Begin at the line that has "Select the MOTOR column header cell", stop after the line that has "832x480 pixels.", and print exactly those lines from the records below, without any pictures.

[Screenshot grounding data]
>>>
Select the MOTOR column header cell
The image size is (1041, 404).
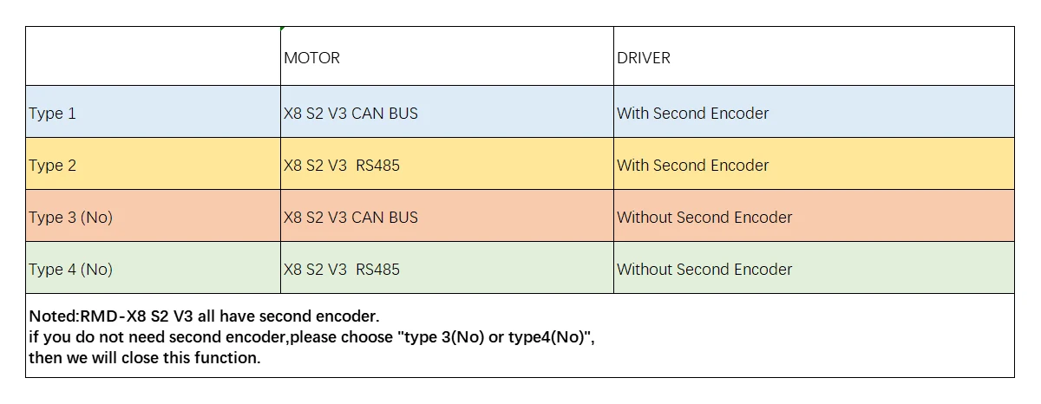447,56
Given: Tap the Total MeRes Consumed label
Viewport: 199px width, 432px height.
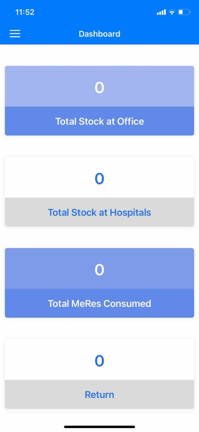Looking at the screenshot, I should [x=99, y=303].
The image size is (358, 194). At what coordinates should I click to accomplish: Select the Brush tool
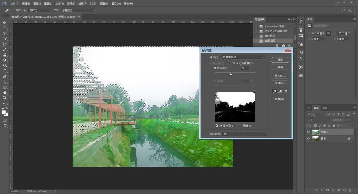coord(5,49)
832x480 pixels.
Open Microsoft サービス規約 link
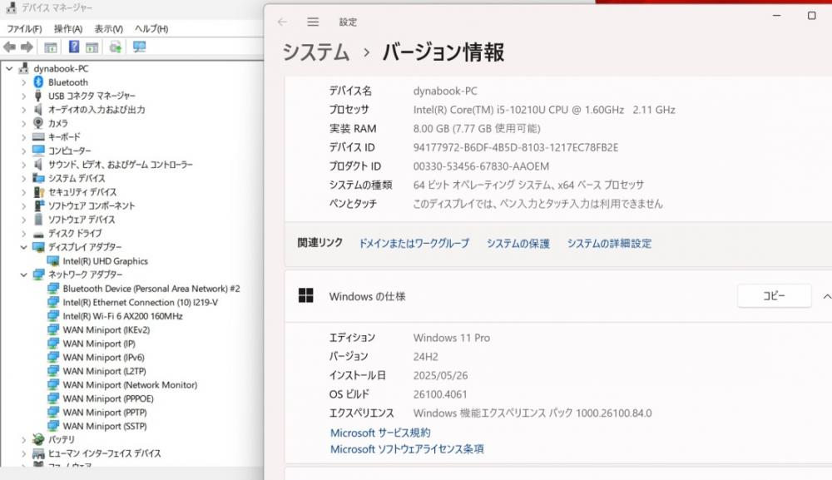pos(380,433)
<<<
>>>
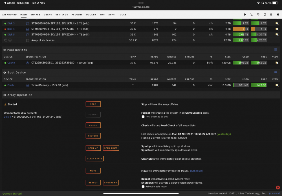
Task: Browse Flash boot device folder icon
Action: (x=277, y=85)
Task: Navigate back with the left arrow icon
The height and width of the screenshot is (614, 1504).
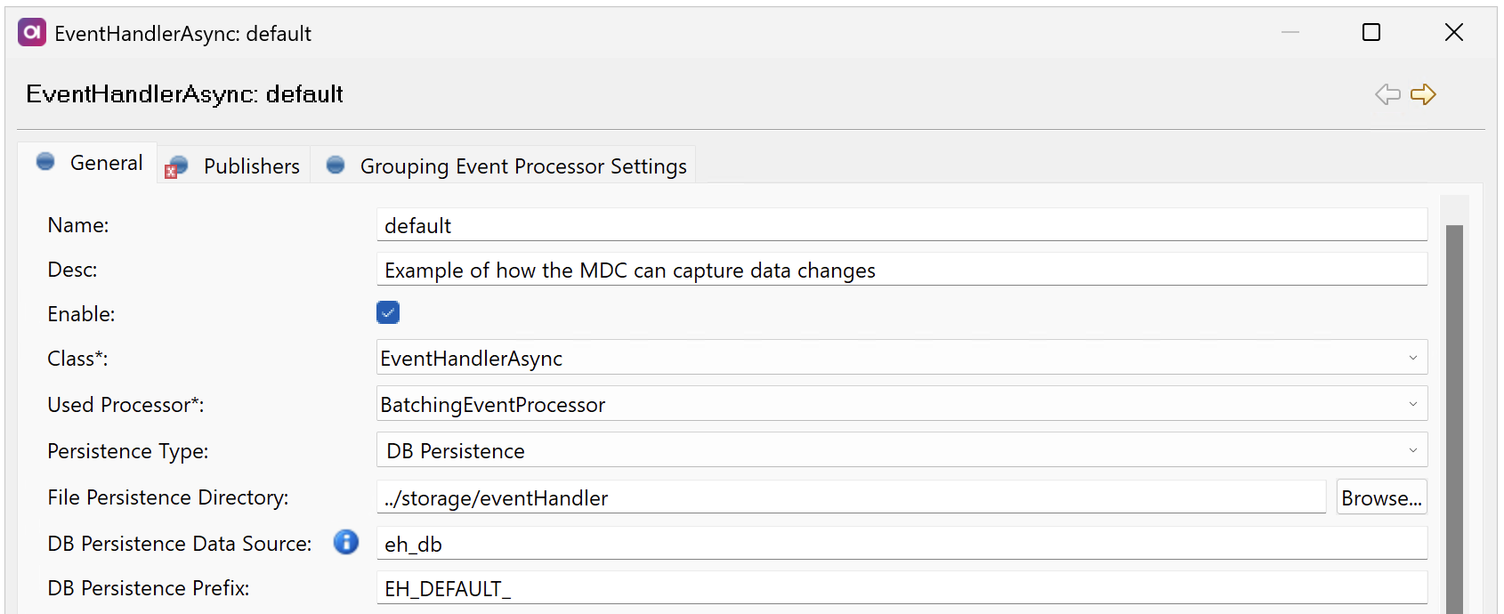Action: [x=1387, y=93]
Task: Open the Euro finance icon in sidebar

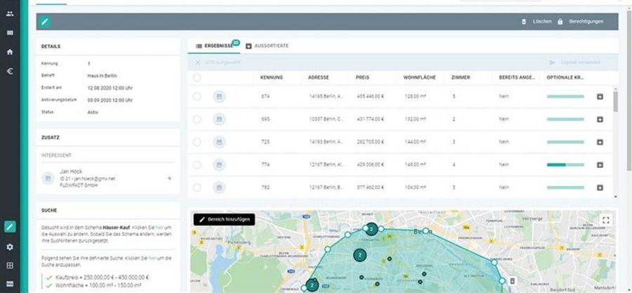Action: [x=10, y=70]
<<<
### Answer section
Select the MOTOR column header cell
The image size is (1041, 404).
447,56
Given: Tap the Total MeRes Consumed label
Viewport: 199px width, 432px height.
Looking at the screenshot, I should [x=99, y=303].
The image size is (358, 194). At what coordinates should I click to accomplish: Select the Brush tool
coord(5,49)
832x480 pixels.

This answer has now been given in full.